と頷いて膝を出した。サヤちゃんは私の膝に蝋をおとしながら、

「どう、思ったより熱くないでしょ」

「うん、熱くない」

 熱さが遠のくと、軽いかゆみを感じた。

「気持ちいいね」

 サヤちゃんが言って、私もそう思った。

 私たちは調子にのり、身体のあちこちに蝋を垂らしてみた。

 夏の一日は長く、それに今年は長雨だった。何もすることもなく、また天井をずっと眺める日が続いた。退屈だった。

「私ね、けっこう高いところが好きなんだ。小さい頃、ブロック塀のいちばん高いところから飛び降りたりしてたんだよ」

「えー、じゃあ、あそこから飛び降りられる?」

サヤちゃんは天袋のところを指さした。

「うん、できるよ。やってみようか」

 私は桟に手をかけると、ぐっと身体を縮めて天袋によじのぼった。サヤちゃんは下で見上げている。飛ぶよと私はそう言うと、ためらうことなく飛び降りた。

「わっ、すごい」

「サヤちゃんもやってみる?」

 うん、と立ち上がって天袋に上がって、飛び降りた。

 私たちは何度も繰り返すうち、スカートがめくれてパンツが見えることに楽しさを見つけていった。

「わたし、下で見ているエッチなおじさん役するから、また飛んでみて」

 サヤちゃんは私に飛び降りるようさいそくした。

 さらに二人だけという微妙な力関係なのか、たんに好奇心からなのか、行き過ぎた行為に発展してしまった。オレンジ色のロープで縛りあう強盗ごっこもそのひとつだった。お互い縛られたロープの中から、何秒で抜け出せるかを競った。

 サヤちゃんは寝転んでいる私のパンツを下ろすと、ここ舐めていい? と言って、私の顔を見た。私がえっとためらっていると、猫のミーが寄ってきて、私の股間にクンクンと鼻を当ててきた。興味深そうに目を細めて嗅いでいたけれど、つまらなさそうな顔をして行ってしまった。私の股間にミーの鼻の冷たさだけが残った。


 その後しばらくして、サヤちゃんのお母さんの美容院に本物の強盗が入った。その日はたまたま礼子姉ちゃんが泊まっていて被害に遭った。刃物を突きつけられお金を奪われたそうだ。礼子姉ちゃんに怪我はなかった。でも強盗が去った後も、奥の和室にうつ伏せに倒された状態から何時間も怖くてうごくことができなかったと、サヤちゃんから聞いた。

「もうあんな遊び、やめようよ」

 サヤちゃんは、静かに言った。

「うん、そうだよね」

 その事件の後、私たちはあの一連の遊びをしなくなった。


 一年後、弓長先生は教育委員会へ異動になり、私たちは、六年生でも同じクラスになった。

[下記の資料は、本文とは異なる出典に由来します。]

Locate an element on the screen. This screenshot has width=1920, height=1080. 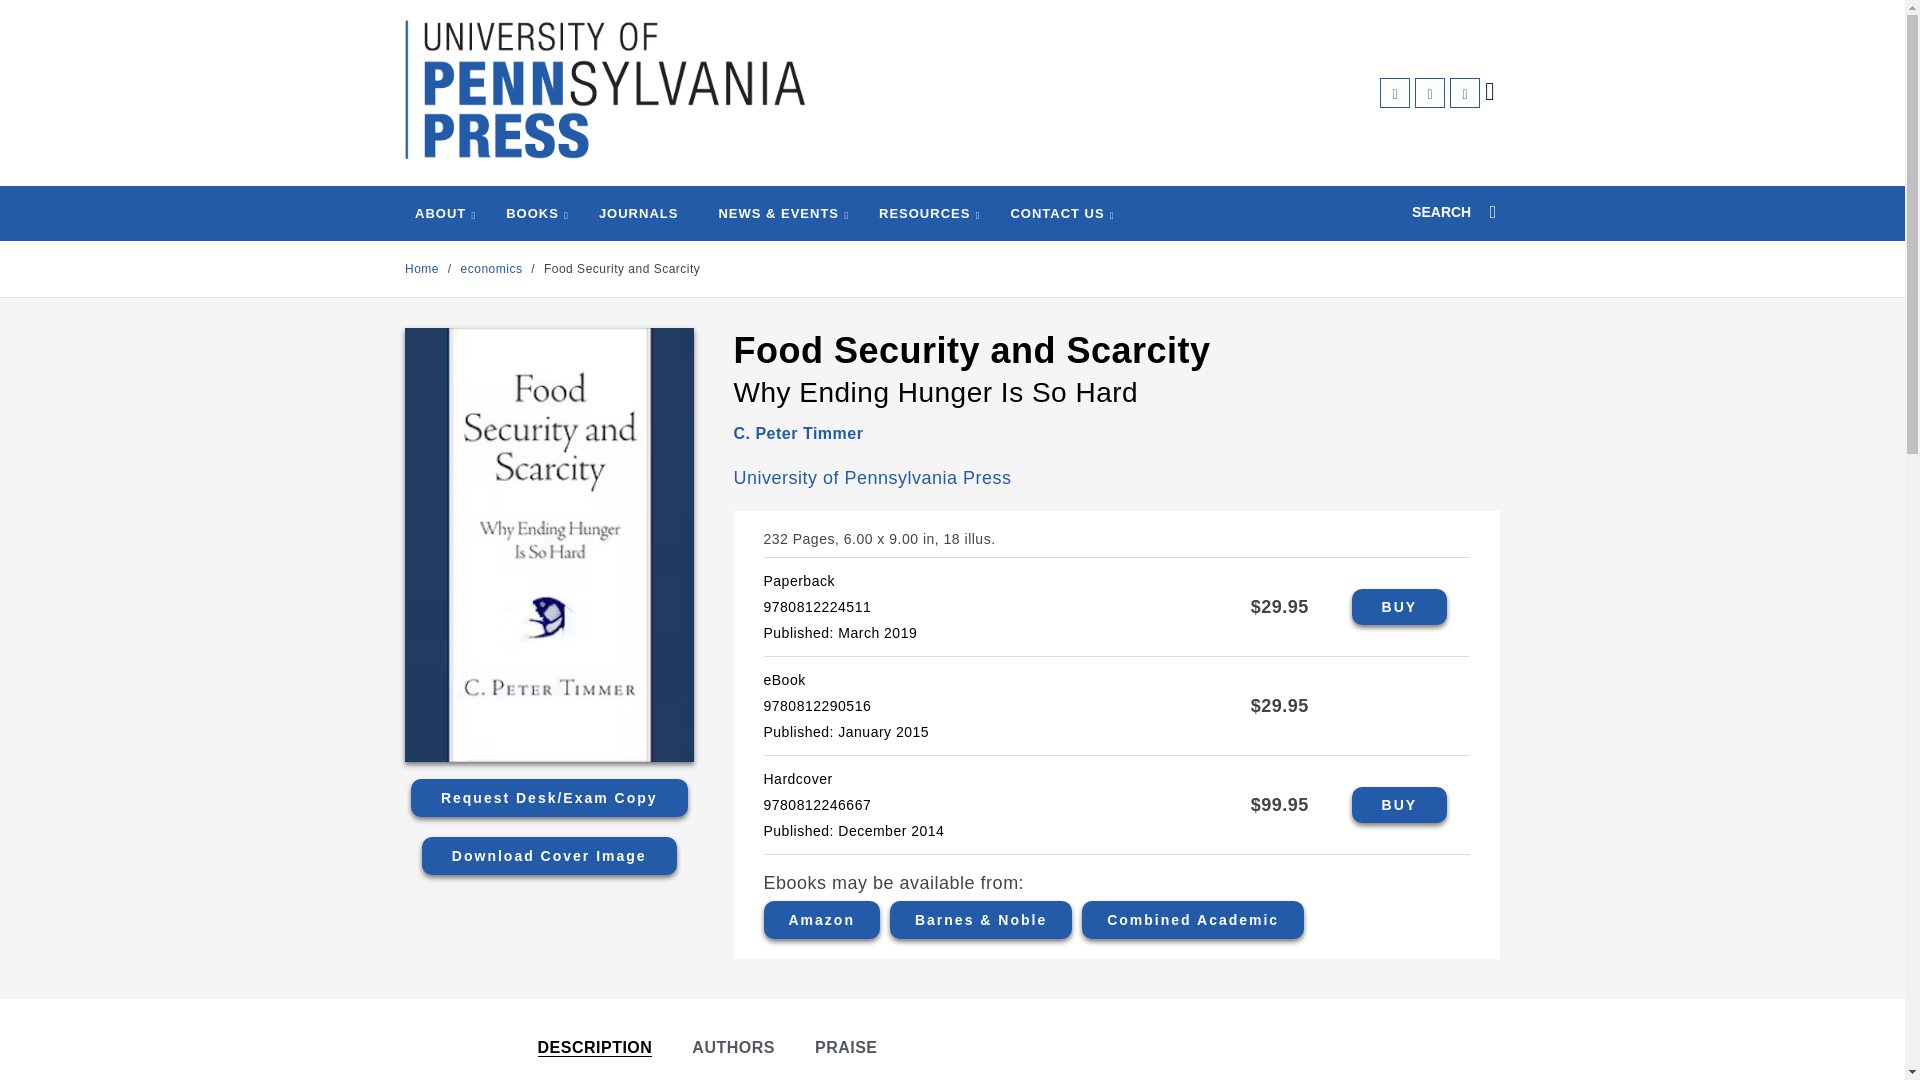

 しばらくして、サヤちゃんのお母さんは建て売りの家を買った。

 団地内の公園で私たちがシーソーに乗っているとき、

「三組の松本理沙ちゃん、知ってる?」

 と言いながら、サヤちゃんは地面を蹴っていちばん高い場所から、理沙ちゃん家を指さした。

「あの四号棟の理沙ちゃん?」

 私も地面を蹴りながら、返した。

「同じ学年だよね。知ってるよ」

 シーソーを上下させながら、話しは続いた。

「今度ね、理沙ちゃんと一緒に住むんだ。姉妹になるの」

「えっ?」

「理沙ちゃんのお父さんと、わたしのママが結婚するの。それで、新しい家に引っ越すの。転校するんだ」

 私は一度にいろんなことを知らされて、何を言っていいかわからなくなった。


 そしてしばらくしてサヤちゃんは転校していった。あんなに仲が良くて毎日遊んでいたのに、意外にも寂しいとか悲しいとか、そんな想いはひとつも感じなかった。

 私たちは知らないところでお互い中学生になった。私は美術部に入り、また新しい友達ができ、充実した日を送っていた。

「昨日ね、バトミントンの交流試合があって、サヤちゃんと試合したんだよ」

 ある日、バトミントン部の同級生が教えてくれた。

 サヤちゃん、バトミントン部に入ったのか。相変わらず、日焼けして真っ黒なんだろうなと、私はサヤちゃんの姿を想像した。